Imagine that the trial size is 1000 (500 pagoclone, 500 placebo). You observe that 500 people have improved. Of these, we assume that 20% of these, or 200 participants, are people who have taken the placebo, so that the remaining 300 are are people who have taken pagoclone. That means that of the 500 people in the pagoclone group, 300 have improved, which is 60% of the pagoclone group.

Obviously this is a simplified example, which doesn't account for dosing differences, degree of improvement, issues with test design, or various other issues. And there are the normal issues of statistical reliability and level of confidence. But in theory it should be possible, even without unblinding the study.

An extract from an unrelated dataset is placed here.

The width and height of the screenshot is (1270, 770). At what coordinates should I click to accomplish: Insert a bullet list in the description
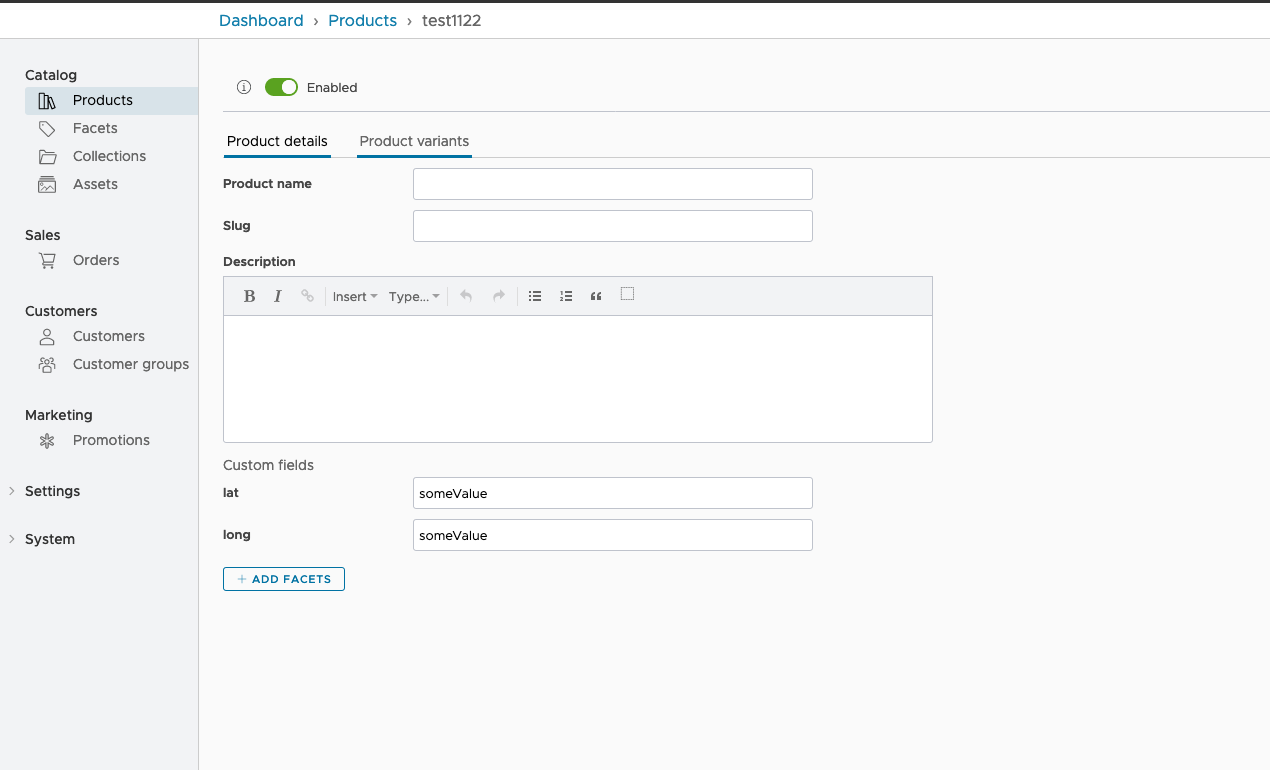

This relies on knowing, or being able to estimate, the effect of a placebo on stuttering. I don't know if anyone has ever done a test of a placebo for stuttering. But as a proxy for quantifying the placebo effect, one might use an educated guess. Obviously this would be far from perfect, but it's also not totally valueless.

Anonymous said...

Hi, this is the anonymous participant whose report we are discussing, logging in my opinion to the great debate over, it would seem, our favorite topic of the last couple of years.
First of all, I agree with Dr. Maguire that the investigator is probably basing his opinion of 2/3rds by his involvement in the previous phases of this trial and the open label participants. Furthermore, he talks to the participants about their experiences with the drug/placebo at every visit. So based on his medical training and experience in drug trials, he comes up with his 2/3rds assessment.
Furthermore, I agree with Tom, Dr. Maguire et. al., that the blind has not been broken. Of course, I have no way to prove this, but in my experience with this medical office, EVERYTHING has been on the up and up. They seem to be very meticulous with every minute detail, some of which I think is a little over the top but with them it appears to be very serious and all business.
Relative to the drug being most effective on the highest dose, I think this as well speaks to the Doctor's experience with the participants in the open label phase on the highest dose. I remember discussing with him that most participants on the open label phase state that the drug works but there is room for improvement and most, if not all, request the highest dose currently available. In fact, I don't recall him mentioning that ANY of the open label folks were satisfied with the .15, or .30 mg dose. Some may be, but we did not discuss it.
I hope this helps perhaps clear up any areas of confusion from my report. Please feel free to ask questions, as I will be checking in with Tom's blog regularly.
Thanks as always to Tom for his efforts.

Tom Weidig said...

Hi Ora,

>> assume that 20% of these, or 200 participants, are people who have taken the placebo

The placebo effect is typically across all people, and only modulates the outcomes? So placebo does not occur in a subgroup as far as I am aware?

best wishes,
tom

Gustaf said...

I know very little about pharmacology, but I know there are other already approved drugs which also act on the GABA levels. I'm particularily interested in PharmaGABA. And there are natural herbs such as Kava root which also are said to have an effect on GABA. Would I be wrong to try any of these for the same effect?

Unknown said...

hello all
This is amal from Dubai
Ive tried many & many pills in order 2 reduce my stuttering
Many have worked prtty good for moi but I could NOT really live with the horrible side effects
I hope this pagoclone truly works mmm
I wanna know when it's gonna be released to the market
Thanxxxx

Anonymous said...

Stay away from Pagaclone. Now I have Pre-Diabetes/Diabetes. It's boarder line right now between pre-diabetes & diabetes. They denie any connection, but there is NO family history of diabetes.

Also, Pagaclone did little, if anything for my stuttering.

They don't seem to care, except they want their pills back. Nothing more.